CEP T2* and vertebral BMFF were independently associated with NP T1ρ (p = 0.003 and 0.0001, respectively). After adjusting for age, sex, and BMI, NP T1ρ remained significantly associated with CEP T2* (p = 0.0001) but not vertebral BMFF (p = 0.43).
Poor CEP composition plays a significant role in disc degeneration severity and can affect disc health both with and without deficits in vertebral perfusion.
软骨下骨髓和软骨终板(CEP)的组成可能通过影响椎体灌注和营养扩散来影响椎间盘健康。然而,这些因素对慢性下腰痛(cLBP)患者椎间盘退变的相对贡献尚未量化。本研究的目的是使用定量 MRI 得出的组成生物标志物来确定 CEP 组成(渗透性的替代指标)和椎体骨髓脂肪分数(BMFF,灌注的替代指标)与椎间盘退变的关系。
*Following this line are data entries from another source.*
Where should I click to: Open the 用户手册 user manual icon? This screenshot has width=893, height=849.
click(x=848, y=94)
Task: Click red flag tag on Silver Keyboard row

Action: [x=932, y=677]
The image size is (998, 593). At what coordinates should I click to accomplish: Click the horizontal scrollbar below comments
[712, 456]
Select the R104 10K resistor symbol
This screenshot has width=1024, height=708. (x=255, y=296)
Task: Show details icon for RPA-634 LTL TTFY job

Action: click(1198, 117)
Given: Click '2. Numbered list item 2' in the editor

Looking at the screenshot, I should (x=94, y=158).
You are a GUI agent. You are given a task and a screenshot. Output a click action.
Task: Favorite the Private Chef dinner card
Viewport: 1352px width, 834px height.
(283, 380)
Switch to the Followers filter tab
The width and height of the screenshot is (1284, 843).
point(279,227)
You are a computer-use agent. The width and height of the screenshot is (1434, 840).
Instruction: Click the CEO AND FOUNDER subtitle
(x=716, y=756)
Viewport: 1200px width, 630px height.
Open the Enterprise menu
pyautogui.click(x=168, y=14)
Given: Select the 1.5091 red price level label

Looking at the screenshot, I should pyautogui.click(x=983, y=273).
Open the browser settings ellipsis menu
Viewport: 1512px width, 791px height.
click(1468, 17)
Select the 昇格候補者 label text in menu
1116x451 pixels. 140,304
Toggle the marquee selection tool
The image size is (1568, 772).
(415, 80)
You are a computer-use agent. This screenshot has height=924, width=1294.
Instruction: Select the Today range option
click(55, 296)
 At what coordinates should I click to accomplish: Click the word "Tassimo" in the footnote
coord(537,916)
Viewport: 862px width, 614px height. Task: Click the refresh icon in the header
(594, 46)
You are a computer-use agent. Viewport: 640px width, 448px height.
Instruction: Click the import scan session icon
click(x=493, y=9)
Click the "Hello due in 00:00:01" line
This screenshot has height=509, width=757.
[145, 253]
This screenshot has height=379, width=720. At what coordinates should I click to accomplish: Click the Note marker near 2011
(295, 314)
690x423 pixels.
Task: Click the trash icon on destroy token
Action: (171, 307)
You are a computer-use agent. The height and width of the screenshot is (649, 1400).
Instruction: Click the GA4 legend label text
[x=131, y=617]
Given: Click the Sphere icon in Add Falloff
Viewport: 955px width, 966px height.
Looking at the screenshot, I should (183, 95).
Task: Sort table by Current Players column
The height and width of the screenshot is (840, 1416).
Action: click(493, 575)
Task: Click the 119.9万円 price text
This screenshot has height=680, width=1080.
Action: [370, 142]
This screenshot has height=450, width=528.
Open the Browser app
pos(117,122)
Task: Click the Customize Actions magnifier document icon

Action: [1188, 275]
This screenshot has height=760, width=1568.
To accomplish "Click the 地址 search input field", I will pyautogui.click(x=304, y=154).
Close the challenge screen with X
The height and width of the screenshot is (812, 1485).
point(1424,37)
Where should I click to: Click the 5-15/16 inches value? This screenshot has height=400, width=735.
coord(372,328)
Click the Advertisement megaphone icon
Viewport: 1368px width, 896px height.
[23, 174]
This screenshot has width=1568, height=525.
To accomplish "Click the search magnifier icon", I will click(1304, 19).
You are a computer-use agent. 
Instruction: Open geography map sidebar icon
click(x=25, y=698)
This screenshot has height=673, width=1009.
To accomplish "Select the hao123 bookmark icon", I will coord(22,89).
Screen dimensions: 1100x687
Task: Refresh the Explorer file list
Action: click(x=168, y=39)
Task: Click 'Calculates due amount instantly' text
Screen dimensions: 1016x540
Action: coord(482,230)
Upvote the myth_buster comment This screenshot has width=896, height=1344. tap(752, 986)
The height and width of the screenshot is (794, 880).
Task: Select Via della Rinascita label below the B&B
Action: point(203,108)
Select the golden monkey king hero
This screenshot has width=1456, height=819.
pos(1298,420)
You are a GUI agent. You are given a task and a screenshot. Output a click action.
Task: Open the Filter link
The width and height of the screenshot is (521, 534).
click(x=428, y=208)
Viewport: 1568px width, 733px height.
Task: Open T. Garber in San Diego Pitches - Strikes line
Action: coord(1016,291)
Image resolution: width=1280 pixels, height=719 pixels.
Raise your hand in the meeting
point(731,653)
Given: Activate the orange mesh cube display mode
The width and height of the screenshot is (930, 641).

本前瞻性观察研究纳入了 60 例 cLBP 患者的 MRI 数据(28 名女性,32 名男性;年龄=40.0±11.9 岁,19-65 [平均值±标准差,最小值-最大值])。超短回波时间 MRI 用于计算 CEP T2弛豫时间(反映生化组成),水脂 MRI 用于计算椎体 BMFF,T1ρ MRI 用于计算核髓核(NP T1ρ,反映蛋白聚糖含量和退行性分级)的 T1ρ 弛豫时间。单变量线性回归用于评估 CEP T2和椎体 BMFF 对 NP T1ρ 的独立影响。混合效应多变量线性回归考虑年龄、性别和 BMI 用于评估变量之间的综合关系。
CEP T2和椎体 BMFF 与 NP T1ρ 独立相关(p=0.003 和 0.0001)。调整年龄、性别和 BMI 后,NP T1ρ 与 CEP T2显著相关(p=0.0001),与椎体 BMFF 无关(p=0.43)。
CEP 组成不良在椎间盘退变严重程度中起重要作用,并且在椎体灌注不足和充足的情况下都可能影响椎间盘健康。